# DATA SHOWN
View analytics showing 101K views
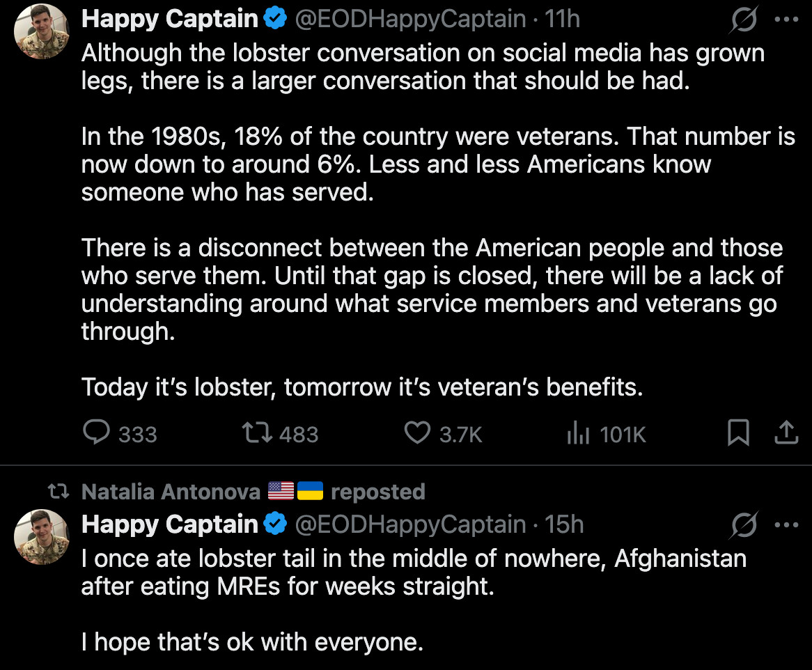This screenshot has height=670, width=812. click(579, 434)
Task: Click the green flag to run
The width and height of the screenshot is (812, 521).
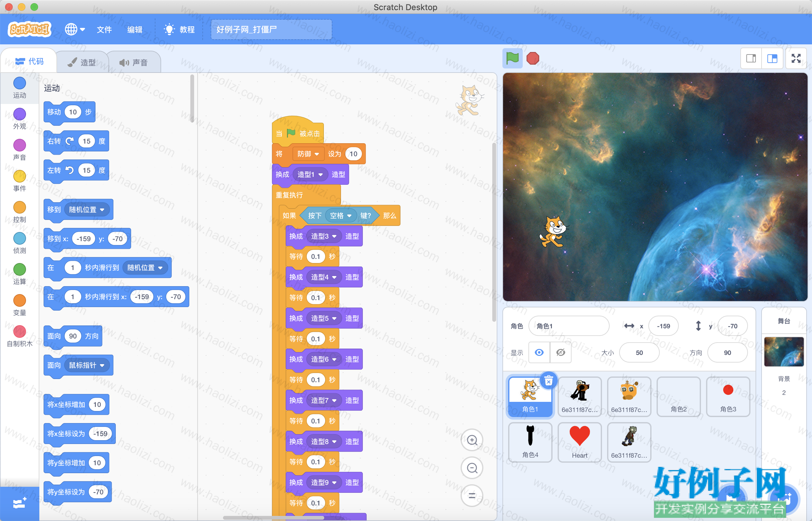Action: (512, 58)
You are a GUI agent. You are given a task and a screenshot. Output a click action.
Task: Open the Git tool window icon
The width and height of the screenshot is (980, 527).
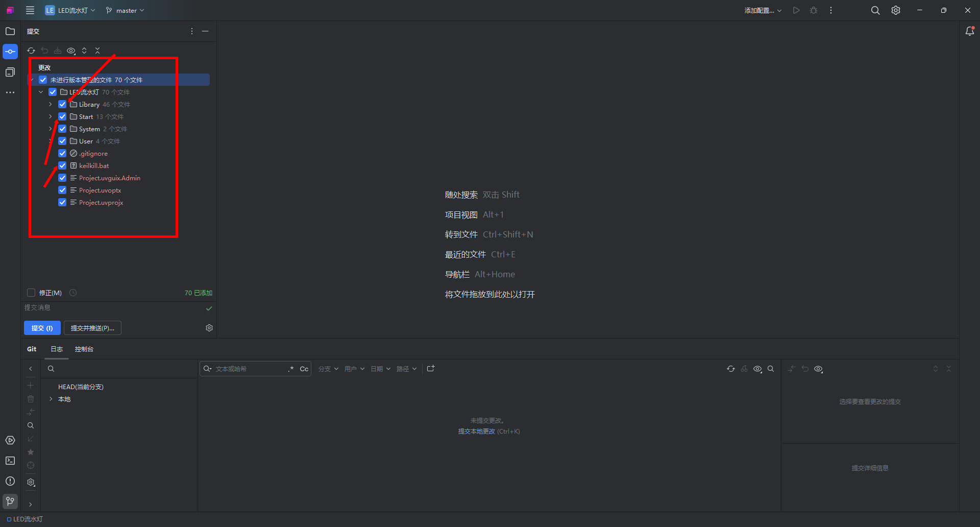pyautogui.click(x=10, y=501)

# PROBLEM
Beginning at the first line of the listing, print each line exactly until and including the one that has "Task: Open the Git tool window icon"; skip pictures.

# RESPONSE
View analytics showing 101K views
This screenshot has height=670, width=812. click(579, 434)
Task: Click the green flag to run
The width and height of the screenshot is (812, 521).
Action: (512, 58)
You are a GUI agent. You are given a task and a screenshot. Output a click action.
Task: Open the Git tool window icon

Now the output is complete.